Düsseldorf - Der TV-Satiriker Jan Böhmermann hat erneut den Deutschen Fernsehpreis gewonnen. Der 35-Jährige setzte sich in der Kategorie „Beste Unterhaltung Late Night“ mit seinem Format „Neo Magazin Royale“ gegen die Sendungen „Luke – Die Woche und ich“ (mit Luke Mockridge) auf Sat.1 und „Pussy Terror TV“ (mit Carolin Kebekus) im WDR Fernsehen und im Ersten durch. „Wir widmen den Preis der Rechtschutzversicherung des ZDF“, scherzte Böhmermann bei der Preisverleihung am Donnerstagabend in Düsseldorf. Der Satiriker hatte sich im vergangenen Jahr wegen seines Schmähgedichts mit dem türkischen Präsidenten Recep Tayyip Erdogan angelegt.
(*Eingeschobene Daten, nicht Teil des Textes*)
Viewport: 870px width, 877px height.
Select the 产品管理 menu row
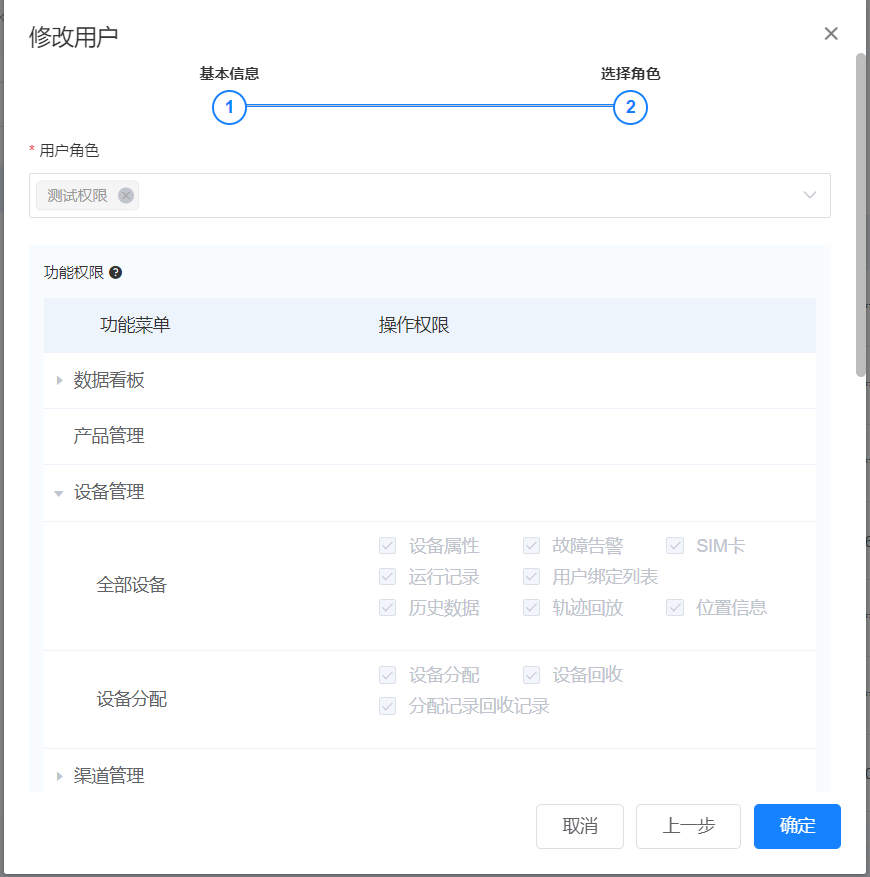109,436
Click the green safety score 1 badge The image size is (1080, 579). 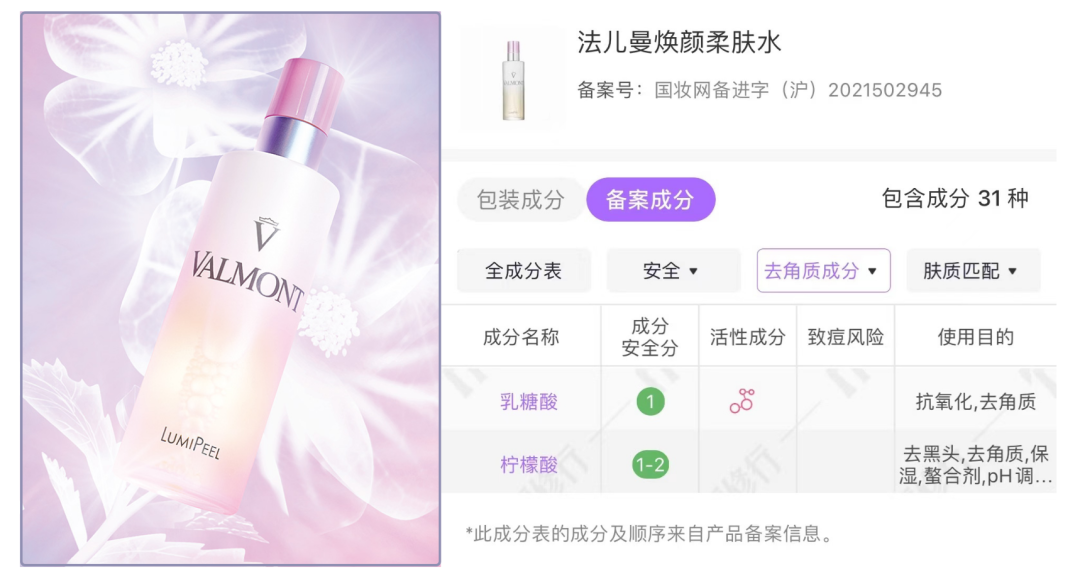(650, 401)
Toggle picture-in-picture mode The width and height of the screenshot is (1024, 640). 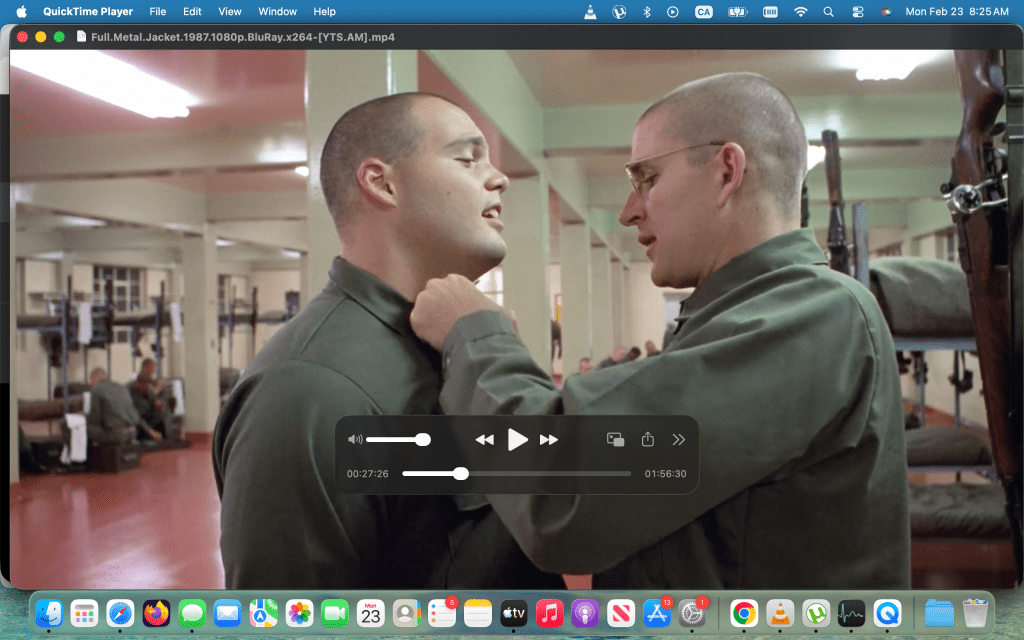coord(616,440)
In der Kategorie „Beste Unterhaltung Primetime“ erhielten Joko Winterscheidt und der aus Oldenburg stammende Klaas Heufer-Umlauf die Auszeichnung für die Pro7-Produktion „Die beste Show der Welt“.

Das Patchworkdrama „Familienfest“ hat den Deutschen Fernsehpreis als bester Fernsehfilm gewonnen. In der ZDF-Produktion kehrt Lars Eidinger als todkranker Sohn zu seiner zerrütteten Familie zurück, um den 70. Geburtstag seines Vaters zu feiern. In der Kategorie setzte sich „Familienfest“ gegen „Das weiße Kaninchen“ zum Thema Pädophilie (SWR) ebenso durch wie gegen das Gerichtsdrama „Terror – Ihr Urteil“ (ARD), die Sportstory „Duell der Brüder“ und den Thriller „Auf kurze Distanz“.
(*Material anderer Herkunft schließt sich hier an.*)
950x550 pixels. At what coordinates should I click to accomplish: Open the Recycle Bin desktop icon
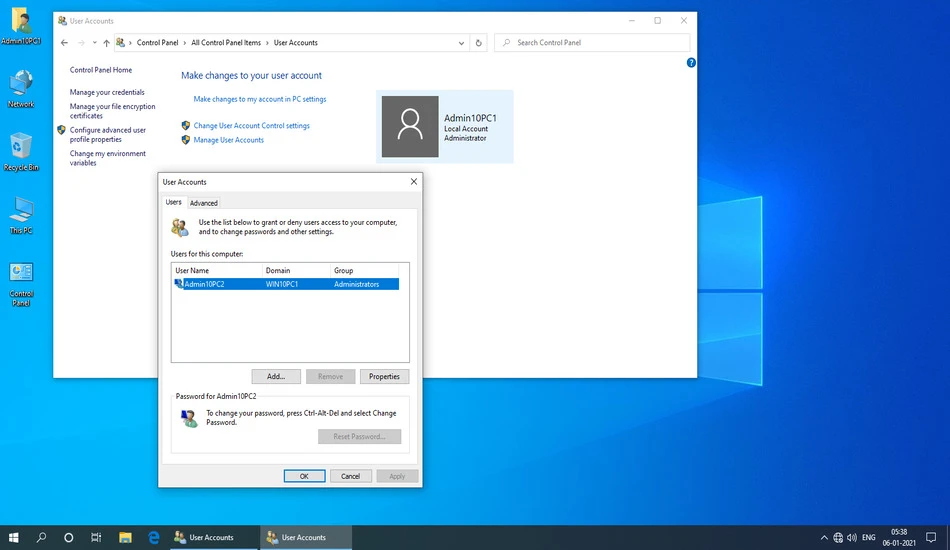(21, 152)
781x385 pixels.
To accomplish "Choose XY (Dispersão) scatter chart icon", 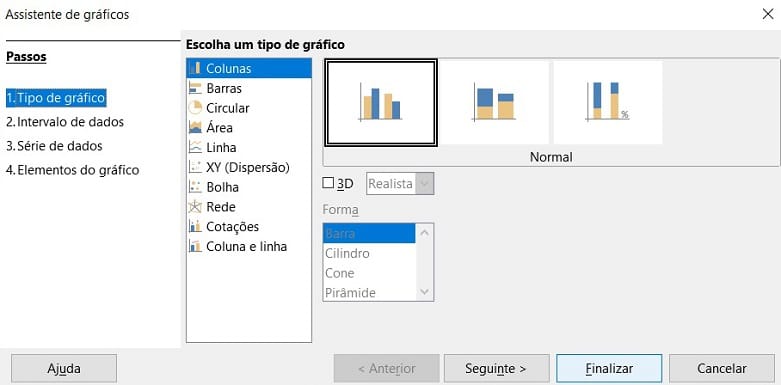I will click(x=195, y=167).
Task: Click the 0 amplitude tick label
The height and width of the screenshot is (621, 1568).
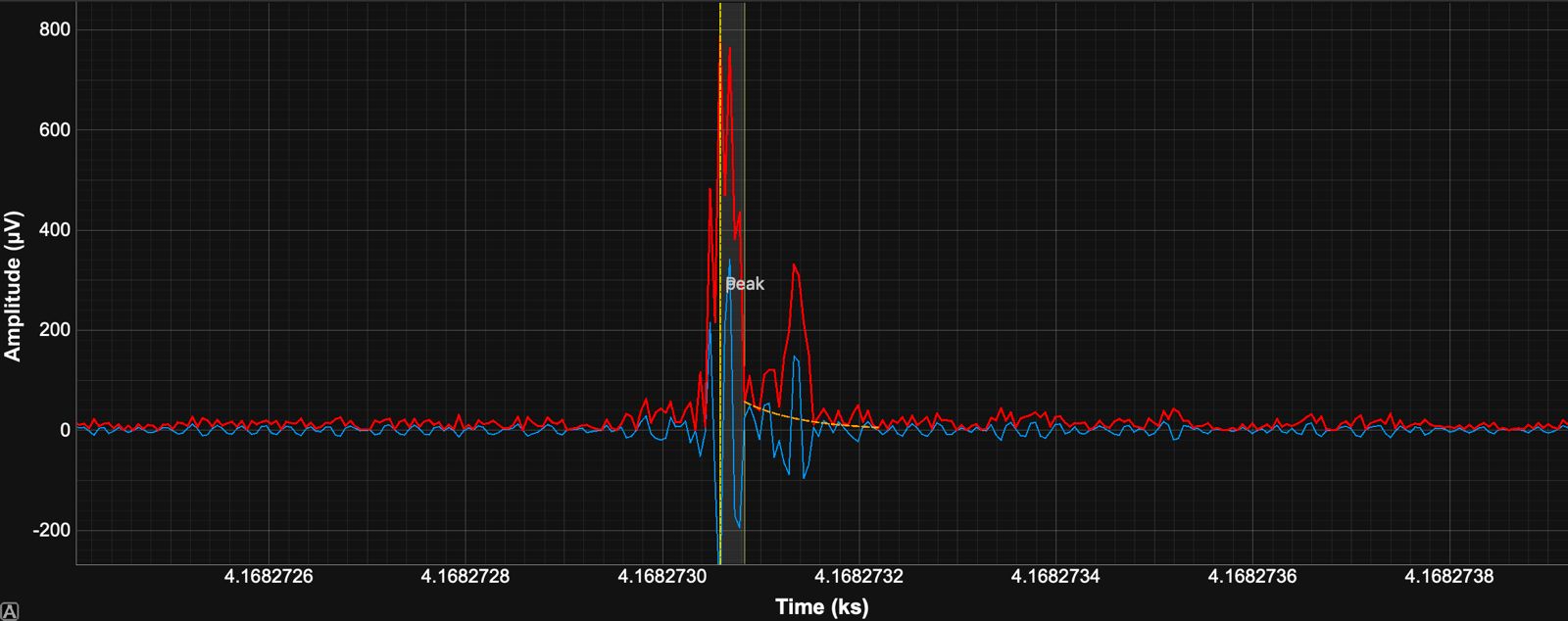Action: (x=65, y=430)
Martin Brambach und Sonja Gerhardt haben den Deutschen Fernsehpreis als beste Schauspieler gewonnen. „Da bin ich ganz schön baff“, sagte Brambach bei der Verleihung. Brambach, Jahrgang 1967, war für seine Leistungen in den Filmen „Der Fall Barschel“ (ARD) und „Wellness für Paare“ (ARD) nominiert. Gerhardt stand für „Ku’damm 56“ (ZDF) und „Jack the Ripper“ (SAT.1) vor den Kameras. „Das ist eine ganz große Ehre“, sagte die 27-jährige unter Tränen. Preisträger in der Kategorie „Beste Dokumentation/Reportage“ wurde Marcel Mettelsiefen mit dem Film „Das Schicksal der Kinder von Aleppo“. Insgesamt wurde der Preis in mehr als 20 Kategorien verliehen.